Aim of the exercise:
Copy the lines from the records word for word, starting with the line that contains "You are a GUI" and ending with the line that contains "point(384,100)". Include both of those lines.

Input data:
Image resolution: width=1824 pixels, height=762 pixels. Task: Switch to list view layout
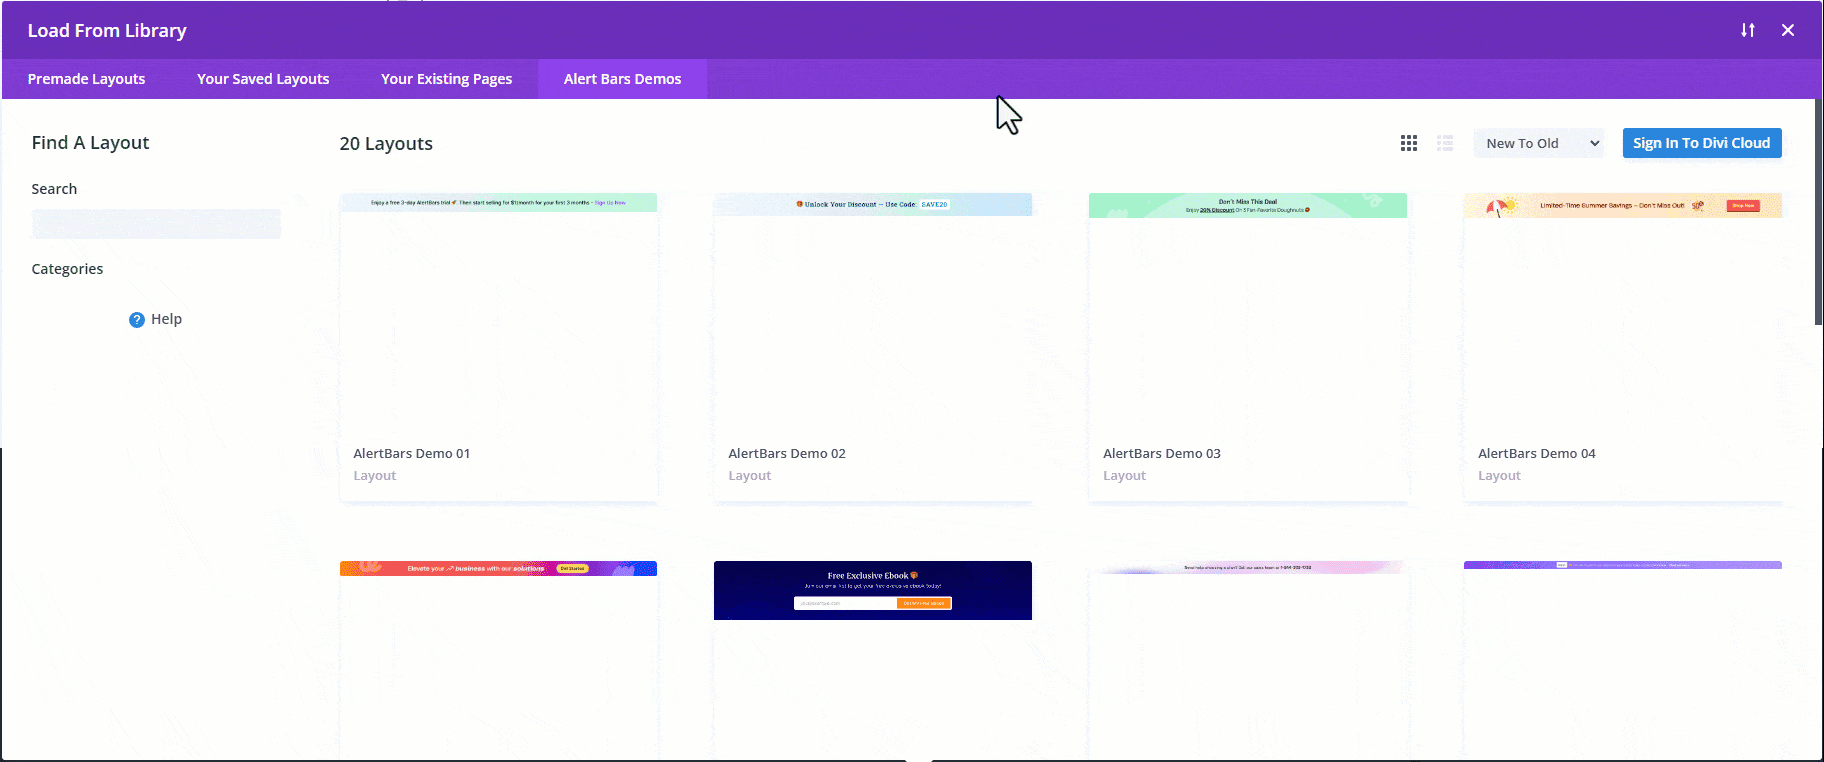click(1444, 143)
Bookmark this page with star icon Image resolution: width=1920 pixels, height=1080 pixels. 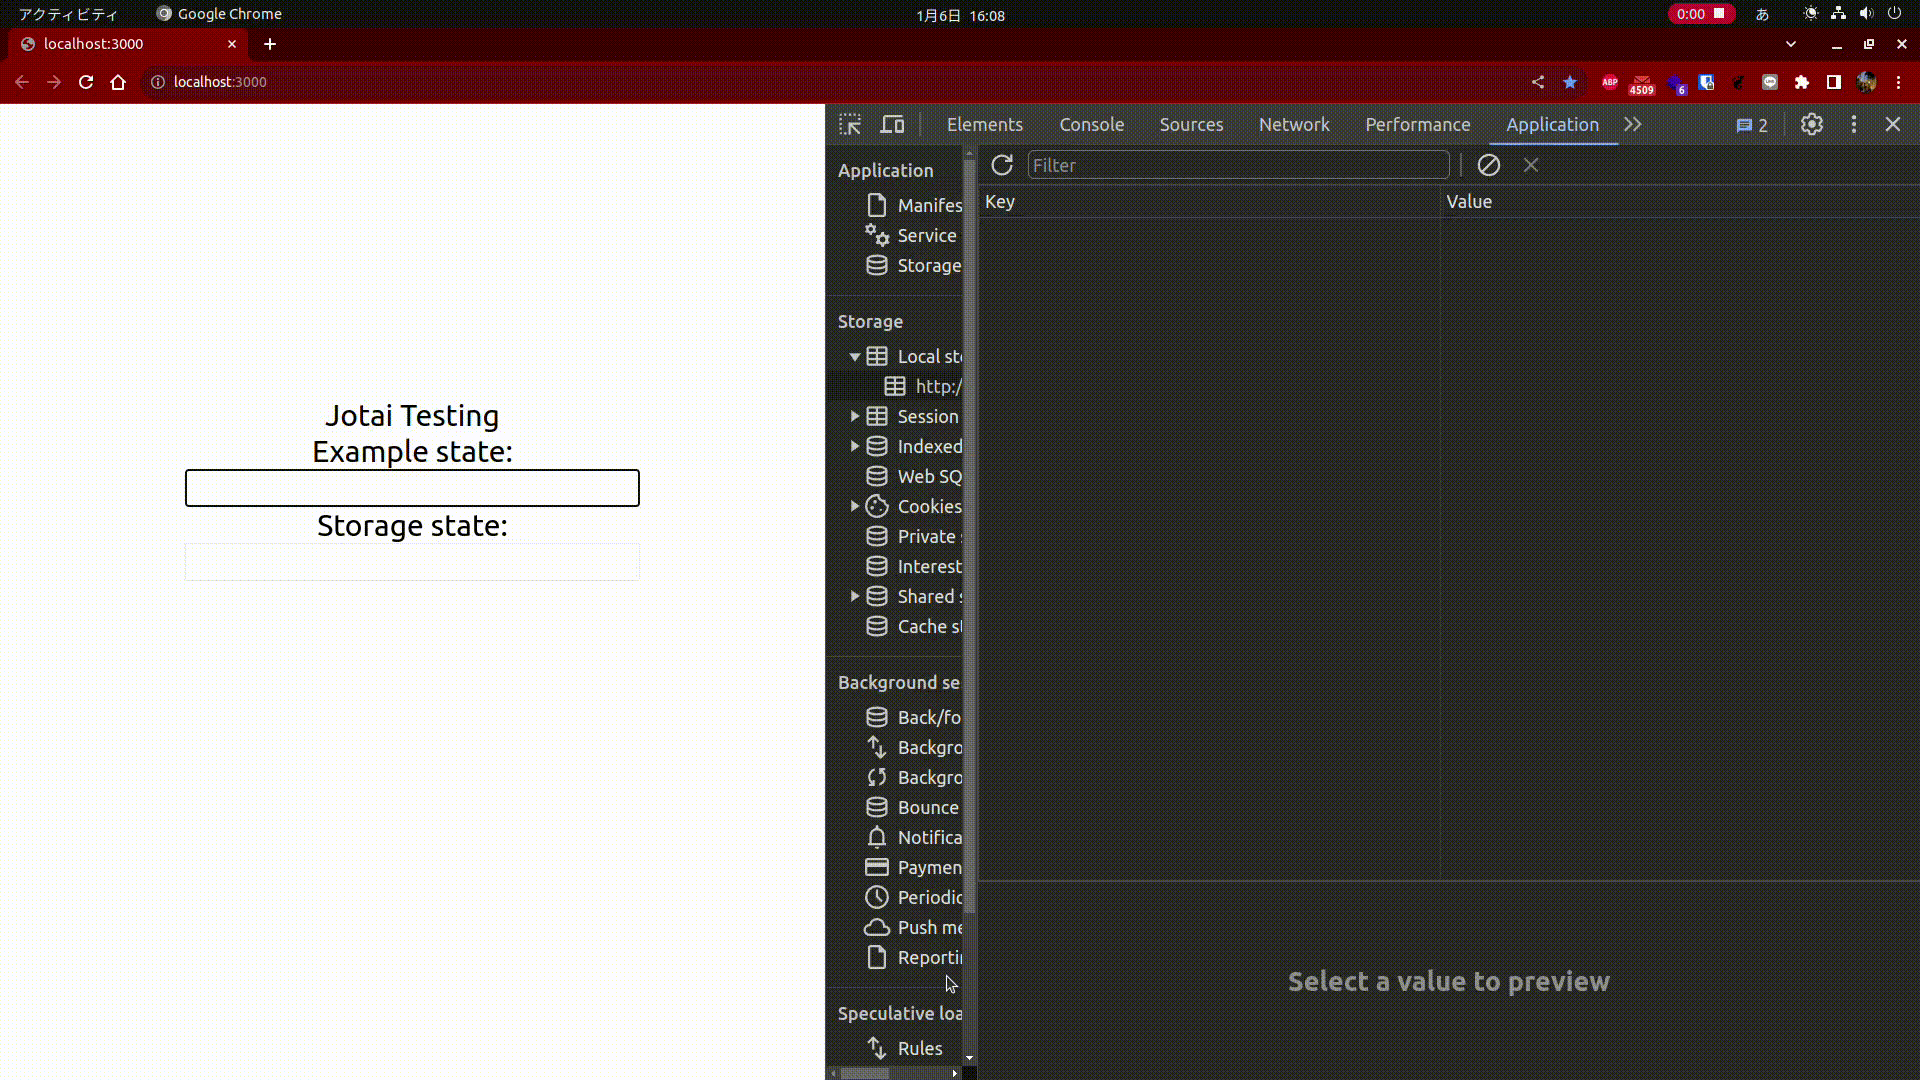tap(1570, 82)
==
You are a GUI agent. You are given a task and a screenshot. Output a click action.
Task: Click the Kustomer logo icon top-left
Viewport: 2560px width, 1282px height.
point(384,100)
...
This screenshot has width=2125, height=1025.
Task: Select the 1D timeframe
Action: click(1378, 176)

Completed exercise:
You are a GUI agent. You are given a task and a screenshot. Output a click action.
Task: Click the Kustomer logo icon top-left
Viewport: 2560px width, 1282px height.
point(384,100)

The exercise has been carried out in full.